Released in April 2017, the remix of Luis Fonsi’s hit song Despacito (Spanish for “slowly”) further propelled on top of global music charts, breaking records credited to the first time that the Canadian popstar Justin Bieber sang in Spanish. Justin Bieber was discovered by the music industry when he was only 12 years old through a video he uploaded on YouTube, and his image and identity were transformed from that of an innocent young boy into the unmistakable icon of 21st century capitalist values that we see and hear all over the world today. His primary fans, known as beliebers, are children who look up to him as a symbol of power, an example of the potential to be a global player, a king as a kid. Pfeiffer’s film Incarnator opens with a scene taken from YouTube where a young girl in Bangladesh cries and begs for Justin Bieber to come to her country. The video later continues with children playing in trees in Bataan, emulating Bieber’s iconic haircut via hand symbols and imagining life with heightened Bieber-like powers and mobility. Truly a global phenomenon, Bieber has also become one of the world’s first popstar Evangelists, promoting Christianity via his Instagram and Twitter accounts (both of which have over 100 million followers) with the same fervor and techniques that he uses to promote his songs. 
Kids become overwhelmed, almost speaking in tongues as they sing Despacito, a song with extremely sexual undertones that get lost when sung by people who do not speak Spanish (such as the teenage girls from Bangladesh in Pfeiffer’s video).
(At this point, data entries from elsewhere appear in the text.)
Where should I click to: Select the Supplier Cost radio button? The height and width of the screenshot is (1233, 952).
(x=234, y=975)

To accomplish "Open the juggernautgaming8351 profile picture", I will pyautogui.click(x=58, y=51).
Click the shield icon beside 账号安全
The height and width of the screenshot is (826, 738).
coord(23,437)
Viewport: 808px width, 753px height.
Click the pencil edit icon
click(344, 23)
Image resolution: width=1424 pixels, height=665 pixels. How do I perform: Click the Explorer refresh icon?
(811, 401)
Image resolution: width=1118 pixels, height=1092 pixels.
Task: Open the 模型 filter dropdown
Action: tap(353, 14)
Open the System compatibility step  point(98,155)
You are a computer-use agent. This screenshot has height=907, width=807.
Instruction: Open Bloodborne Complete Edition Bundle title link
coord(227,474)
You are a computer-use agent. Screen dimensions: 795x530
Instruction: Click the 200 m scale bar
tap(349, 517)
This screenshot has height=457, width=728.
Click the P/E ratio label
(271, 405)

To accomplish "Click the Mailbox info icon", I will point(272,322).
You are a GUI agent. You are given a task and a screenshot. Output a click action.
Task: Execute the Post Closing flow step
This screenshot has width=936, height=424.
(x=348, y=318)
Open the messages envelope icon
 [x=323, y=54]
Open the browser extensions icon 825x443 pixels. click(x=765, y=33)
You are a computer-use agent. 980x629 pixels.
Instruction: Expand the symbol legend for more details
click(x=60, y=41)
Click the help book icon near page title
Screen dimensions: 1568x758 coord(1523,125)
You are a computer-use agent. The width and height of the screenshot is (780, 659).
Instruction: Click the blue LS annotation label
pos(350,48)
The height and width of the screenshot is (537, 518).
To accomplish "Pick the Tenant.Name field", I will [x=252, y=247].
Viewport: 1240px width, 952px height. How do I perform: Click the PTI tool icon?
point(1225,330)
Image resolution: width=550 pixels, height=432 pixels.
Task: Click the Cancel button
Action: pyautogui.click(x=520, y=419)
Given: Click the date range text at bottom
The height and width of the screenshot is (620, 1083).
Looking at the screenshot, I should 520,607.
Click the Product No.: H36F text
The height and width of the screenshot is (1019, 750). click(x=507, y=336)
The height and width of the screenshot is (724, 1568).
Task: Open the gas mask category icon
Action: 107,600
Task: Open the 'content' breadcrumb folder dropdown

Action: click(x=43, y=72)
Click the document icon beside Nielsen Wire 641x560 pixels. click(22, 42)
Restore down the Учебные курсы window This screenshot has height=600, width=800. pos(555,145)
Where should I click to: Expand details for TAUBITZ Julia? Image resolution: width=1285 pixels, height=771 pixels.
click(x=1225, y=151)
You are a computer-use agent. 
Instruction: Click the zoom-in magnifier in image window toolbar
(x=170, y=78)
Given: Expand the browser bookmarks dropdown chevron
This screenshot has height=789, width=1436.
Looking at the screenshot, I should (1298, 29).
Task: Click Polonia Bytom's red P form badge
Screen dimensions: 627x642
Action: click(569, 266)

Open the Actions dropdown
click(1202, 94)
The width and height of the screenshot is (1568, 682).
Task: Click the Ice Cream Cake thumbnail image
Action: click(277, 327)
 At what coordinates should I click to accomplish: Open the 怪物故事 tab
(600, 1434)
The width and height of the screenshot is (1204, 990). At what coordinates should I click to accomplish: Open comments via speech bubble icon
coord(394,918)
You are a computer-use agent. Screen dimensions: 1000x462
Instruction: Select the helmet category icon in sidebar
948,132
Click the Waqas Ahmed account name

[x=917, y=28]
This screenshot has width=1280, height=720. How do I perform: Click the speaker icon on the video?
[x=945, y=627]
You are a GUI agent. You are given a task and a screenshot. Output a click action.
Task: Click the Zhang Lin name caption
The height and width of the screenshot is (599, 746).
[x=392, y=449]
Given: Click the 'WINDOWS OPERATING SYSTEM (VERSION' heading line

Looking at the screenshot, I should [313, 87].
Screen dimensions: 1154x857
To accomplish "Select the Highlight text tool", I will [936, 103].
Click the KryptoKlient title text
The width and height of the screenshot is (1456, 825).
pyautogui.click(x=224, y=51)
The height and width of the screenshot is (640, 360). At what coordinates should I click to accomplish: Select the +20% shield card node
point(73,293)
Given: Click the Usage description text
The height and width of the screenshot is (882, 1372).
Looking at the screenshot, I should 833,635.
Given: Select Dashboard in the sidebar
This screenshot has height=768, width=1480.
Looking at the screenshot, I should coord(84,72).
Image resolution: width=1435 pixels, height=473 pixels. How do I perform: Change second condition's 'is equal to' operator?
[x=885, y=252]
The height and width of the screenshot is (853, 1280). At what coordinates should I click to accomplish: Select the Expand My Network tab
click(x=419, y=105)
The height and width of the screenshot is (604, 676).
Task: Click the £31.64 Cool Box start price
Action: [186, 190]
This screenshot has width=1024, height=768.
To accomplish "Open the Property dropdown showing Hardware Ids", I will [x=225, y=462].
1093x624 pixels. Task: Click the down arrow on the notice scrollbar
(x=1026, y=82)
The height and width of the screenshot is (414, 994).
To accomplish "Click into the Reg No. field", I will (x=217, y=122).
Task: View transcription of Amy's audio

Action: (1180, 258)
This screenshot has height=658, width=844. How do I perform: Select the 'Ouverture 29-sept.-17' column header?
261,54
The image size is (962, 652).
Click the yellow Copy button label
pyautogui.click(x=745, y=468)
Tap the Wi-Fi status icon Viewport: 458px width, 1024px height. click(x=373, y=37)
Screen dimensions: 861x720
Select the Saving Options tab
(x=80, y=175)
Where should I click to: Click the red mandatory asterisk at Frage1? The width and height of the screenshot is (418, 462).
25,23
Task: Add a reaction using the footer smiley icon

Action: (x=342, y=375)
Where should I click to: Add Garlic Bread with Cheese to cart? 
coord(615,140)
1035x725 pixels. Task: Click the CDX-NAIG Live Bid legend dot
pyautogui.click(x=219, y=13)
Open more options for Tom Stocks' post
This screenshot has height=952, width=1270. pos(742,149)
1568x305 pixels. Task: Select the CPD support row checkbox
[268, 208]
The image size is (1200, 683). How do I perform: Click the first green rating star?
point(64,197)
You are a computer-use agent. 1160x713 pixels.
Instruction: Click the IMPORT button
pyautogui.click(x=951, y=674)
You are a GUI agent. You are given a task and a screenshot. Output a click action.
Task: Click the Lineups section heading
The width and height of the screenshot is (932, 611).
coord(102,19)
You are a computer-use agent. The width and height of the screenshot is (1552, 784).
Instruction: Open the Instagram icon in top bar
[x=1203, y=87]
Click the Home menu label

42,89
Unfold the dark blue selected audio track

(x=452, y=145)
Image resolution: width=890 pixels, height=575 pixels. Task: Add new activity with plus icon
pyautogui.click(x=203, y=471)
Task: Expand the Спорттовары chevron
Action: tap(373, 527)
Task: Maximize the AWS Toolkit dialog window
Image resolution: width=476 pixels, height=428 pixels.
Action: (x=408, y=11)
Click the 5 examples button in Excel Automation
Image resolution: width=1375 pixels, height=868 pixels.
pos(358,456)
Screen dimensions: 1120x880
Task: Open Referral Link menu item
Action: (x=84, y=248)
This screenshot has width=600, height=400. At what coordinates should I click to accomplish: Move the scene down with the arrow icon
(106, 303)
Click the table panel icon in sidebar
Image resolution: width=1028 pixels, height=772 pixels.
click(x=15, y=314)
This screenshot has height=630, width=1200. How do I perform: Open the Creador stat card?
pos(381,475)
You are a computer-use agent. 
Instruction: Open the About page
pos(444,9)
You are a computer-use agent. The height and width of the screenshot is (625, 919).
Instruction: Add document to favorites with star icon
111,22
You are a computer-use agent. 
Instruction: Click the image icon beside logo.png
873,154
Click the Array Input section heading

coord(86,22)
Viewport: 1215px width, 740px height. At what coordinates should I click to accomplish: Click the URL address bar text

“To me, the word ‘incarnator’ is about production. The production of an image. The production of human flesh...What interests me is what production means in 21st century global capitalism, where the means of production have been radically separated from their natural function. This is Marx in the 21st century perfected into a global scheme; a branded production, where innocence is turned into a profit-making system in the face of a child”

— Paul Pfeiffer

Collaborating with Willy Layug—one of the leading and most famous santo makers in the Philippines who apprenticed under encarnadores in Spain—the image of Justin Bieber is brought in the flesh through traditional techniques of encarnación, including accentuating the growing number of tattoos surrounding the inked phrase “Son of God” on his stomach.

Further engaging with the history of sculpture and paired with his fascination with new technologies of mass production, Pfeiffer, his team, and the artisans at Las Casas Filipinas de Acuzar create portraits of the artisans’ children using state of the art 3-D scanning and printing technology. These technologically manufactured representations are translated back into man-made forms through traditional hand- carving techniques passed on from master artisan from the Fiipino carving district of Paete, which speaks to the often-invisible effects that digital translation has on the most manual aspects of life. While Renaissance sculptors used wax or death mask casting techniques to try to capture the life essence of their subjects, the 21st century portrait is a digital one, and Pfeiffer’s process points to the perverse contradictions found in the contemporary production of identity in a globalized world.

The opening reception for Paul Pfeiffer: Incarnator will take place at BAP Outpost at The Alley at Karrivin 2316 Chino Roces Avenue, Makati on Saturday, July 7th at 7pm. This event is free and open to the public.